Воля твоя (СИ)
Вернувшись к полянке, туда, где все началось, возбужденная зрелищем дева застала крохотный костерок, сейчас превратившийся в пепел, вопреки всему испускающий чувствующийся даже на расстоянии жар.
На следующий день все, естественно же, восстановилось в своем прежнем виде.
Рыбки не успели проделать свой дневной путь, и перед наступлением темноты, в которой дева видела прекрасно, не растворились где-то на полдороге. Зрение, как бы она ни вглядывалась, ей ничем не помогало.
Путем многодневных испытаний в различное время, она выяснила, что путь занимает ровно половину светлого времени суток, и если подойти к ручью, активировав рыб на движение, задолго после полудня, то у мальков не получалось переметнуться в водоем.

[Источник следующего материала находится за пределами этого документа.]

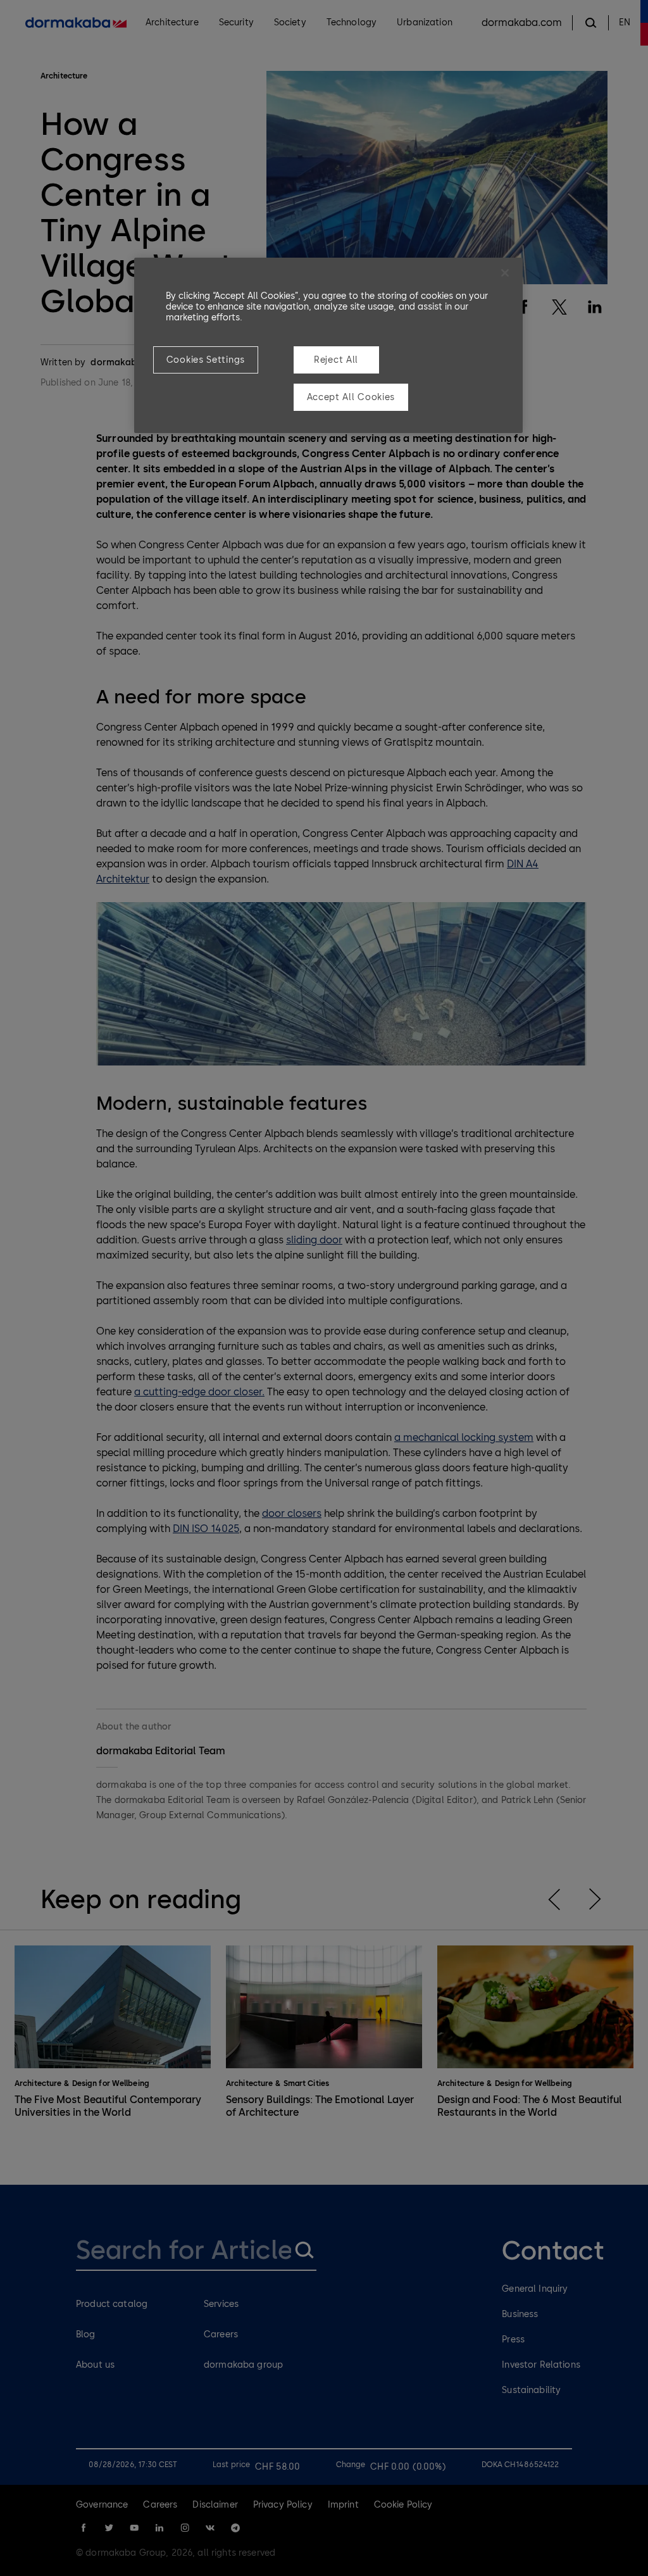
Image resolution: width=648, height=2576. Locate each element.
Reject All (336, 360)
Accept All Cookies (351, 397)
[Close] (505, 273)
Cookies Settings (205, 360)
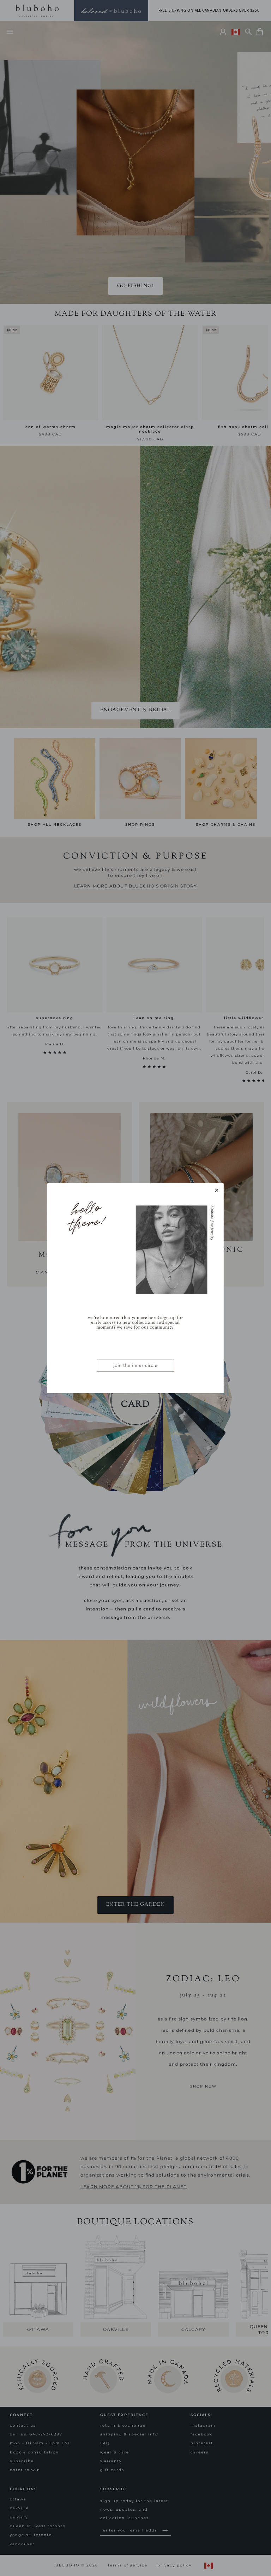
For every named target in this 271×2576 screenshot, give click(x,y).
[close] (216, 1190)
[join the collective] (135, 1288)
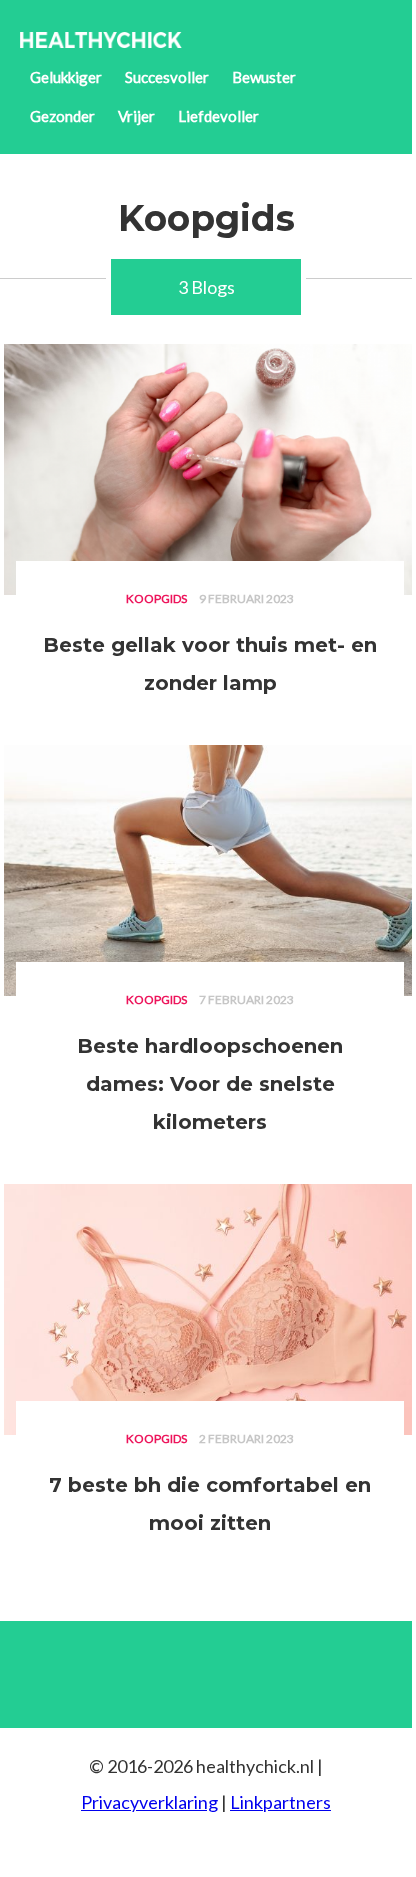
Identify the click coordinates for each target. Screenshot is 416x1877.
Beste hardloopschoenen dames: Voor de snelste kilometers (210, 1084)
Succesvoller (167, 77)
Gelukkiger (66, 77)
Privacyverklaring (149, 1802)
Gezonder (62, 116)
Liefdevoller (218, 116)
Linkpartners (280, 1802)
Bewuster (264, 77)
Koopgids (156, 598)
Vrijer (136, 116)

Она еще несколько раз устраивала пожары, тоже в качестве опытов в различное время, поначалу провожая их разрушительное стремление столь же горящими глазами, как и в первый раз, потом немного отстраненными и разочарованными, а вскоре и вовсе раздраженными. Огонь горел всегда по одному и тому же сценарию - по границе аномалии, заканчивая свое шествие у небольшой запруды. И за все то время, что дева устраивала разрушения, пламени так и не удалось ни разу одолеть могучее дерево.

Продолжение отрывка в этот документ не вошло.